ISOCPP std-proposals List: Re: [std-proposals] Interceptor Function (preserve stack and all registers)

From: Frederick Virchanza Gotham <cauldwell.thomas_at_[hidden]>
Date: Sun, 28 Jul 2024 17:46:57 +0100

On Fri, Jul 26, 2024 at 5:37 PM Lorand Szollosi wrote:
>
> Hi,
>
> This is, as I read it, essentially the same thing as function jump in c--,
> which allows some optimizations and features in Haskell. It’s very much
> needed in continuation passing / continuation pool style, so slashing it
> with “how many times do you need it” is an invalid argument: I’d use it
> all the time. It’d also help in some cases for which we have multiple
> proposal ideas rotating here already, which is basically multi-return
> (including return twice, return any number of types - not listed in advance,
> e.g., types created by third-party template function, etc.). I actually
> encountered use-cases where we had to wrap a lambda to a
> std::function<…>, thus have a virtual call, instead of passing a lambda to
> the function we’d jump to. This slows down inner loops in message
> processing (HFT) codes.
>
> So yes, even if many people here don’t want full call/cc in C++, the
> jump-to-function could be a useful step in the direction of handling
> continuations

I just realised today that the "interceptor function" doesn't
necessarily need to end with a jump to the original function.
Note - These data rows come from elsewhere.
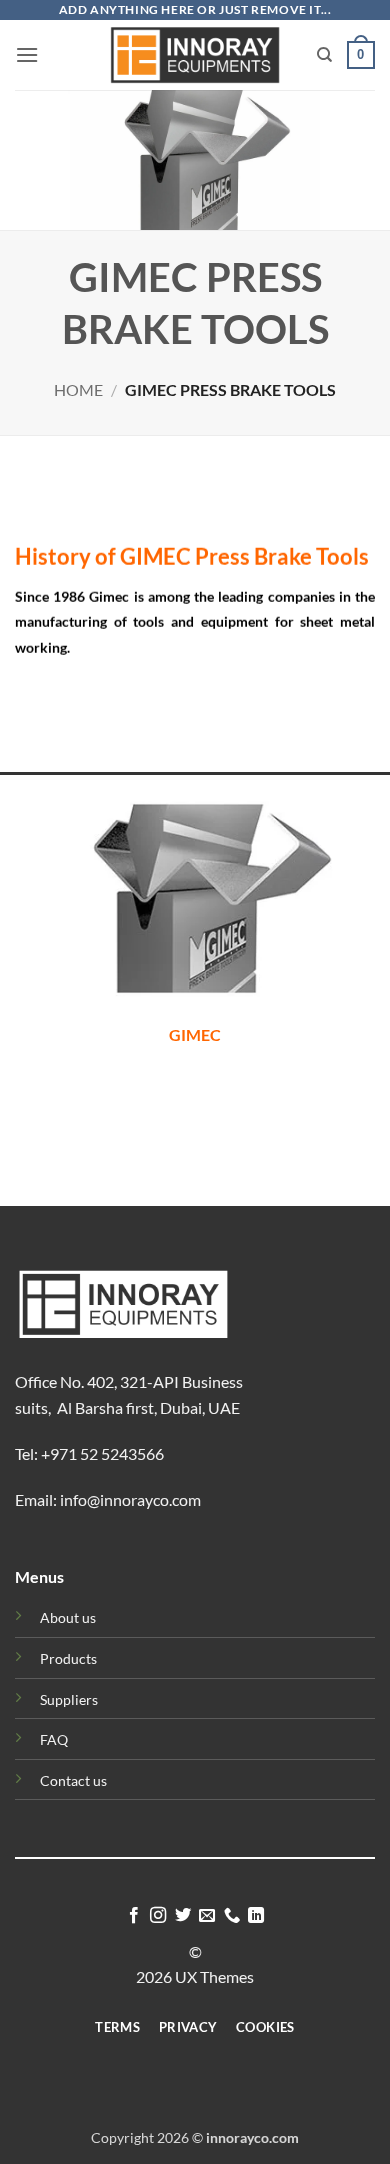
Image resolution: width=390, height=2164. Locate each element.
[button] (27, 54)
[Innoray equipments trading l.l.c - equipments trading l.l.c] (195, 54)
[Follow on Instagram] (158, 1916)
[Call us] (232, 1916)
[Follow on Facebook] (134, 1916)
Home (78, 389)
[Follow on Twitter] (183, 1916)
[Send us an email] (207, 1916)
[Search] (324, 55)
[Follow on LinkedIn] (256, 1916)
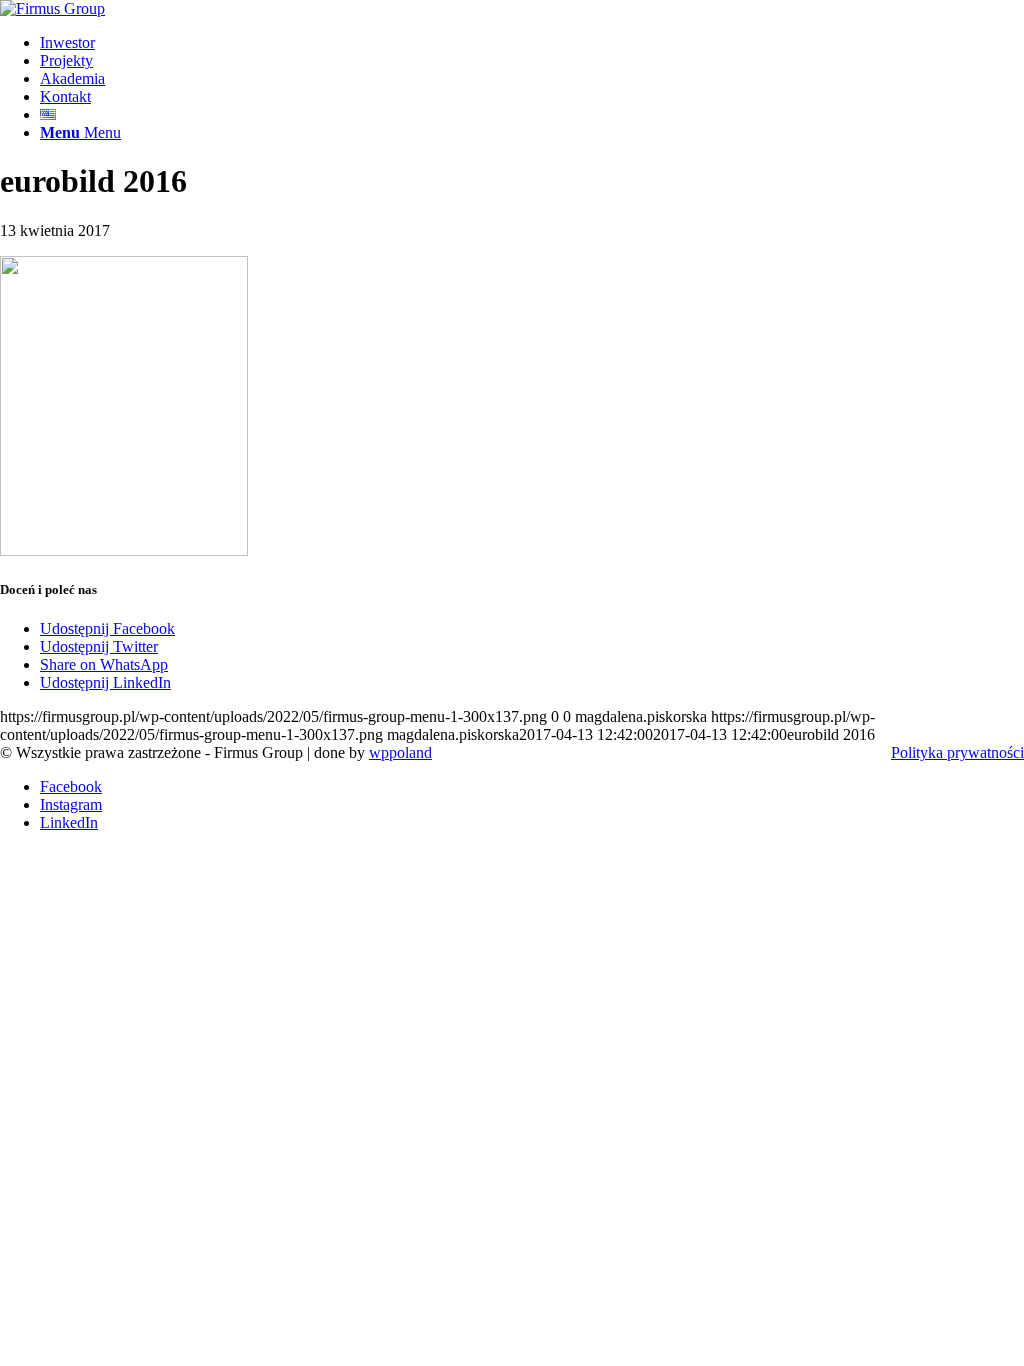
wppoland (400, 752)
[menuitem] (532, 43)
Here's an example scenario:
    We have two files, "processor.exe" and "transport.dll". The
program loads the DLL to invoke functions to manipulate an internet
socket. The DLL file is marketed in its manual as being thread-safe --
however there is a subtle bug in it that can cause a crash if one
thread calls "OpenSocket" simultaneously as another thread calls
"CloseSocket" (even if the socket handle is different). Both the EXE
file and the DLL file are proprietary, we don't have their source
code, and all of their symbols are stripped.

So we create a clone of "transport.dll" that exports all of the same
functions that the original DLL file exports. Our new DLL will act as
a "man in the middle" (hereafter called a "MITM").

In our MITM DLL file, when either "OpenSocket" or "CloseSocket" is
called, we want to lock a mutex, then call the original function, then
unlock the mutex, then return. This scenario is a little more
complicated than what I described in my original post because the
"interceptor function" won't end with a jump to the original function
(instead it will end with a jump back to the caller).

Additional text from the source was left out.